LETTER CLV.159.
To the Earl of ——.
Silleri, July 10.
I have the pleasure to tell your Lordship I have married my daughter to a gentleman with whom I have reason to hope she will be happy.
He is the second son of an Irish baronet of good fortune, and has himself about five hundred pounds a year, independent of his commission; he is a man of an excellent sense, and of honor, and has a very lively tenderness for my daughter.
It will, I am afraid, be some time before I can leave this country, as I chuse to take my daughter and Mr. Fitzgerald with me, in order to the latter’s soliciting a majority, in which pursuit I shall without scruple tax your Lordship’s friendship to the utmost.
I am extremely happy at this event, as Bell’s volatile temper made me sometimes afraid of her chusing inconsiderately: their marriage is not yet declared, for some family reasons, not worth particularizing to your Lordship.
As soon as leave of absence comes from New York, for me and Mr. Fitzgerald, we shall settle things for taking leave of Canada, which I however assure your Lordship I shall do with some reluctance.
The climate is all the year agreable and healthy, in summer divine; a man at my time of life cannot leave this chearing, enlivening sun without reluctance; the heat is very like that of Italy or the South of France, without that oppressive closeness which generally attends our hot weather in England.
The manner of life here is chearful; we make the most of our fine summers, by the pleasantest country parties you can imagine.

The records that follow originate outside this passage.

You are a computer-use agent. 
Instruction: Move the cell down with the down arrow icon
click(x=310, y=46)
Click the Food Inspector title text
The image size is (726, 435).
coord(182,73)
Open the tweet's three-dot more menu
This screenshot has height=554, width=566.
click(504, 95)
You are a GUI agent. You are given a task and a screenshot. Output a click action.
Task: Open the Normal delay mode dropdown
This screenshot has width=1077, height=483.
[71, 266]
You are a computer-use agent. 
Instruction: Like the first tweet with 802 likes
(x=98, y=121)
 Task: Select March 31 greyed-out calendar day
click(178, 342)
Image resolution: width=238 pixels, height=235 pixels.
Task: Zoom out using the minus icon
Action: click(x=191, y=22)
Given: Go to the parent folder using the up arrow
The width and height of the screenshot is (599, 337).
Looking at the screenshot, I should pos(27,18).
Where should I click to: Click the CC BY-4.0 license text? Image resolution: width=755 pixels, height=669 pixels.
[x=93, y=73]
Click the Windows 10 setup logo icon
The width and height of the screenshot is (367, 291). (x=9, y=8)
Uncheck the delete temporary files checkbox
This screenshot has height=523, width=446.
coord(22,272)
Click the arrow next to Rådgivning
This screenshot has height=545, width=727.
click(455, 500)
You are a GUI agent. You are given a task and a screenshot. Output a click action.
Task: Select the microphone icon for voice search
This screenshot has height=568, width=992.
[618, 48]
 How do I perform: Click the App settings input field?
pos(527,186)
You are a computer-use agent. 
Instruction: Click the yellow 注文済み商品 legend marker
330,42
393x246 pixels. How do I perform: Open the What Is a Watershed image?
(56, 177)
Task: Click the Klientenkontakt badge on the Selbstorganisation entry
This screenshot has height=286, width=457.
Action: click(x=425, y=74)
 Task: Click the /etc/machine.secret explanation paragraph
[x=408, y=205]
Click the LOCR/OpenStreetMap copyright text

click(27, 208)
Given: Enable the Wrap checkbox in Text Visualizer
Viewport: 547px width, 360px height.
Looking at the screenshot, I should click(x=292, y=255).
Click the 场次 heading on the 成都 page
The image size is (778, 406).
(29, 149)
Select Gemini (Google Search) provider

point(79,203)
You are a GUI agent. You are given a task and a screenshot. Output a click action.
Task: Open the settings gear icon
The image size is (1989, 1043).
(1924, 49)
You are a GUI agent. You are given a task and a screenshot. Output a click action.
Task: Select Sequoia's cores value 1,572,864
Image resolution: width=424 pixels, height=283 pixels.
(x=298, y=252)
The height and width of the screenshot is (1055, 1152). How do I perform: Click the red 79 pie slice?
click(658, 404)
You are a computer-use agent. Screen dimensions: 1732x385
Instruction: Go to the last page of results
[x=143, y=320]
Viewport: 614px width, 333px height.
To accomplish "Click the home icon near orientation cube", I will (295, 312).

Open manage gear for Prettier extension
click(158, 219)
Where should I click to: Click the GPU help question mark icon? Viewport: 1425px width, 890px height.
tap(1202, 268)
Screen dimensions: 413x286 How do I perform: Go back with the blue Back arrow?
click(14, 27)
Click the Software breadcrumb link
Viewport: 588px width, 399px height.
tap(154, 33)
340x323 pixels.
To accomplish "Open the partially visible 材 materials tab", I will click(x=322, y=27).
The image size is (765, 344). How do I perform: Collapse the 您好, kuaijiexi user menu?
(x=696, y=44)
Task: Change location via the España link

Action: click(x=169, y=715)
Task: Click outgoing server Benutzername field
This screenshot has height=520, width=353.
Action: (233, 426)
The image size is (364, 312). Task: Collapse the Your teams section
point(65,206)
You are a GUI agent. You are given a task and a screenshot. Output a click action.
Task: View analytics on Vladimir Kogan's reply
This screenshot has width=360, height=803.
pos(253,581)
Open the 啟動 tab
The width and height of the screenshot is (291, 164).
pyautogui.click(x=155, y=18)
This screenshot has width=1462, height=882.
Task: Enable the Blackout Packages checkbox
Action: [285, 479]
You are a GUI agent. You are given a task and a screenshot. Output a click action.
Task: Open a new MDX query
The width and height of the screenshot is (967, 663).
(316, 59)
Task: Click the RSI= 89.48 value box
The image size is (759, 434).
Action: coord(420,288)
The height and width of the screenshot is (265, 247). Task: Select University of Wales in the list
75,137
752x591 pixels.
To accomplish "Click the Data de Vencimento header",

Here are some very estimable persons, and the spirit of urbanity begins to diffuse itself from the centre: in short, I shall leave Canada at the very time when one would wish to come to it.
It is astonishing, in a small community like this, how much depends on the personal character of him who governs.
I am obliged to break off abruptly, the person who takes this to England being going immediately on board.
I have the honor to be,
My Lord,
Your Lordship’s, &c.
Wm. Fermor.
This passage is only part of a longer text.